Kementerian Keuangan Tegaskan Tak Ada Praktik Ijon Pajak, Jelaskan Mekanisme Penyesuaian Angsuran PPh Pasal 25
Di tengah berbagai upaya untuk mengoptimalkan penerimaan negara, Kementerian Keuangan membantah keras adanya praktik “ijon pajak”. Menteri Keuangan Purbaya Yudhi Sadewa secara tegas menyatakan bahwa kementeriannya tidak pernah menggunakan skema semacam itu, bahkan mengaku tidak familiar dengan istilah tersebut.
“Saya enggak pernah bilang ijon, orang saya bukan tukang ijon. Jadi saya enggak ngerti istilah itu,” ujar Purbaya seusai acara konferensi pers APBN KiTA di Jakarta, Kamis (18/12/2025). Pernyataan ini dilontarkan untuk merespons tudingan yang beredar mengenai kemungkinan adanya praktik ijon pajak yang dilakukan oleh kementeriannya.
Meskipun demikian, Purbaya mengakui bahwa Kementerian Keuangan memang tengah melakukan sejumlah penyesuaian strategis untuk memastikan tercapainya target penerimaan pajak pada tahun 2025. Namun, ia tidak merinci lebih lanjut mengenai detail penyesuaian tersebut pada saat itu.
Dinamisasi Pajak: Penyesuaian Angsuran PPh Pasal 25
Penjelasan lebih mendalam mengenai langkah-langkah yang ditempuh kemudian disampaikan oleh Direktur Jenderal Pajak, Bimo Wijayanto. Ia menjelaskan bahwa strategi yang diterapkan adalah melalui apa yang disebut sebagai “dinamisasi pajak”.

#### DATA YANG DISEDIAKAN
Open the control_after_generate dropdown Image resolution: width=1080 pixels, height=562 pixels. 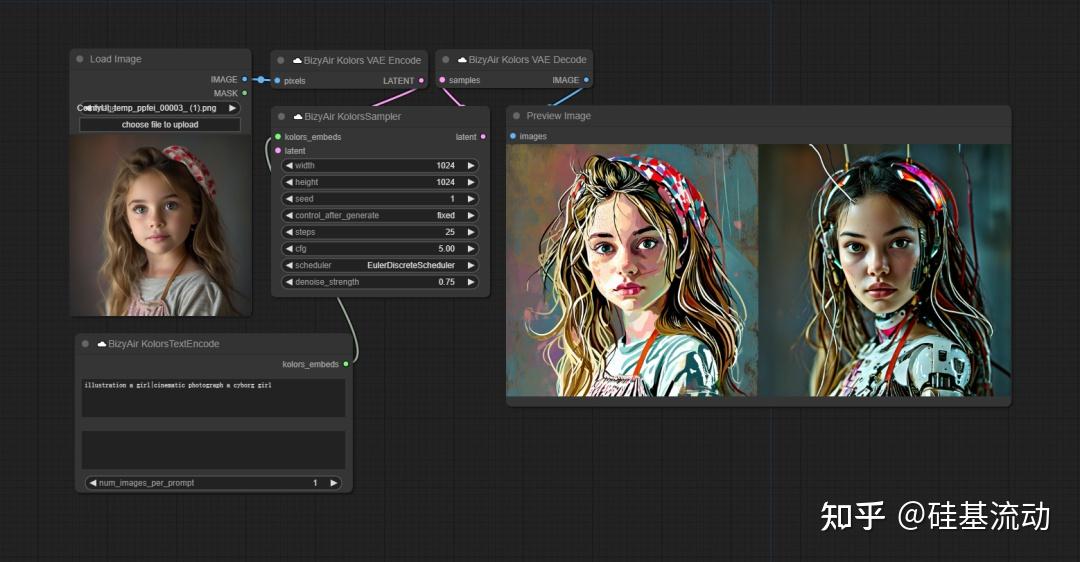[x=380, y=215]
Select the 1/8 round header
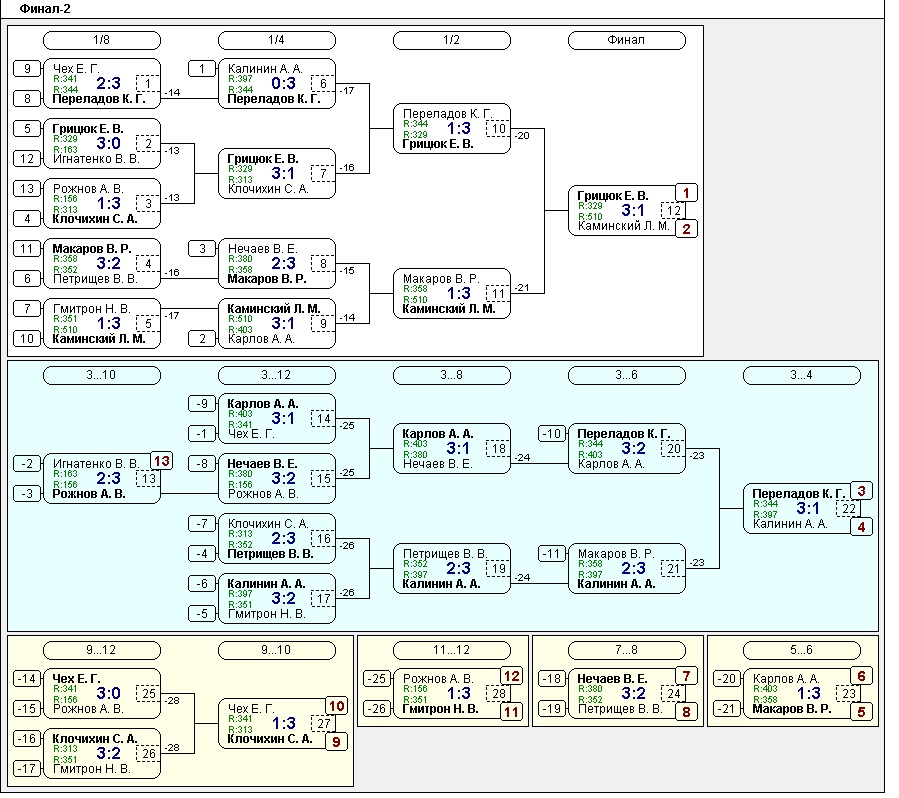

---

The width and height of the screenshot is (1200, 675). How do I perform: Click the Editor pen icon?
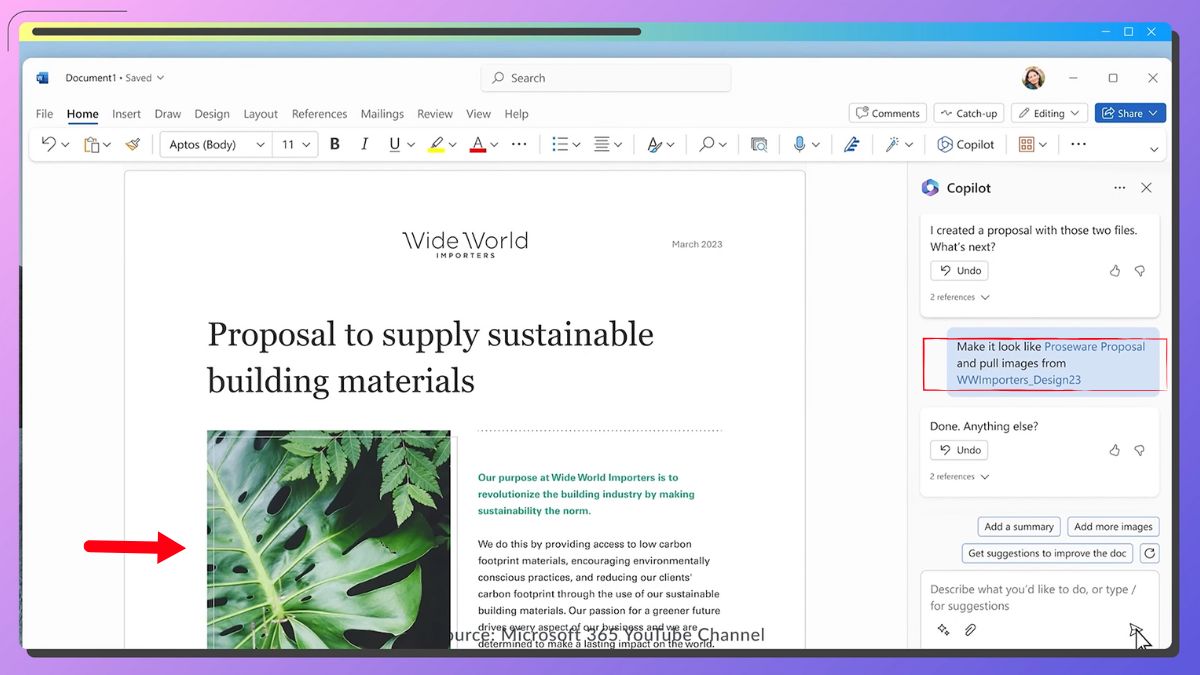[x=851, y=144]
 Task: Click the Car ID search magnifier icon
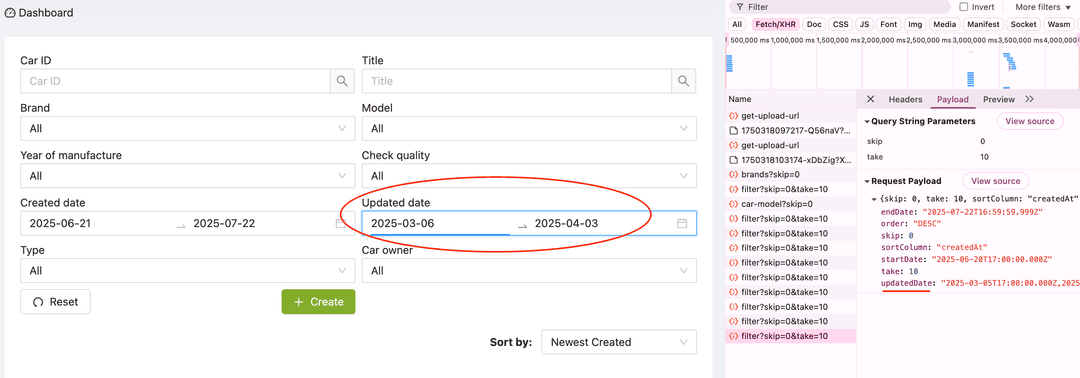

#### DAFTAR TANTANGAN
1 > Sunting bagian berita tentang ijon pajak mulai dari "Meskipun demikian, Purbaya" dan berakhir pada "pada saat itu.", dengan mengganti "target penerimaan pajak" menjadi "sasaran penerimaan pajak".
2 > Menurut berita tentang ijon pajak, siapa yang menyampaikan penjelasan lebih mendalam mengenai strategi "dinamisasi pajak"?
3 > Teruskan berita tentang ijon pajak dengan menulis bagian berikutnya setelah kalimat terakhir yang ada.
Baris-baris data di atas sama sekali tidak digunakan di sini.

#### JAWABAN TIAP TUGAS
1 >
Meskipun demikian, Purbaya mengakui bahwa Kementerian Keuangan memang tengah melakukan sejumlah penyesuaian strategis untuk memastikan tercapainya sasaran penerimaan pajak pada tahun 2025. Namun, ia tidak merinci lebih lanjut mengenai detail penyesuaian tersebut pada saat itu.

2 > Direktur Jenderal Pajak, Bimo Wijayanto.

3 >
Menurut Bimo, dinamisasi pajak ini dilakukan dengan cara menyesuaikan besaran angsuran Pajak Penghasilan (PPh) Pasal 25. Penyesuaian ini bertujuan agar angsuran pajak yang dibayarkan oleh wajib pajak lebih selaras dengan proyeksi penghasilan yang sebenarnya mereka peroleh pada tahun berjalan.
“Makanya ketika di tahun berjalan itu DJP diberikan kewenangan untuk menyesuaikan besaran angsuran tersebut dalam rangka penyesuaian terhadap adanya penghasilan-penghasilan yang berbeda polanya dengan tahun yang sebelumnya atau penghasilan yang sifatnya tidak teratur,” jelas Bimo.
Mekanisme ini memungkinkan angsuran pajak yang dibayarkan oleh wajib pajak untuk lebih mencerminkan kondisi usaha dan realitas ekonomi yang dihadapi pada periode berjalan. Hal ini berbeda secara fundamental dengan praktik ijon pajak, yang memiliki konsekuensi dan implikasi yang berbeda.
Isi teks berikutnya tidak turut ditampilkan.